週末雑感

 2週間の停戦に入ったはずなのにイスラエルはレバノンへの攻撃を止めようとしない。折角、米国とイランが本格的休戦のテーブルに就こうとしているのに駄々っ児のように非道を繰り返すイスラエルにはトランプさんも手を焼いている。米議会中間選挙に勝利するには在米ユダヤ人票が欠かせず「しょうがない」というのが本音になろうか。
 イランへの攻撃は最も新しく、ロシアのウクライナ侵略は4年が過ぎ、イスラエルのパレスチナ自治区ガザへの侵攻は2年半たち、これまでのところ収束の兆しが見えない。
 権力者は他国侵略を常道とし、抵抗する国には容赦なくミサイルをぶち込む。第二次世界大戦、ベトナム戦争などに比べ地上戦は少なくミサイルやドローンでの空中戦を戦術にしているが、人道的見地からの略奪地での所業は目に余るものがある。ただ戦場は局所的で世界が左右に分かれた合戦は為政者の判断でギリギリのところで回避されている。
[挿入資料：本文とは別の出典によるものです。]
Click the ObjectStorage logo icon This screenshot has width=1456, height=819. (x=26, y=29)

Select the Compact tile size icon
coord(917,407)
 二次大戦後の米国と旧ソ連との覇権争いを〝冷戦〟と表現し、現代の米国と中国との関係も同じように冷戦と表現するマスコミがあるが、ソ連との陰湿さは中国とはなく、米国大統領は世界分け目の戦いを避けようと努めてきた。
 頭の程度とまだらボケが懸念されるトランプさんでさえ地球の最後になるロシア、中国との戦いは避けようとしている。
 バンス米国副大統領はイランとの交戦に反対していたとされるが仮に自らが大統領になれば票欲しさのイスラエル容認は有り得る。偉人登場を待つ。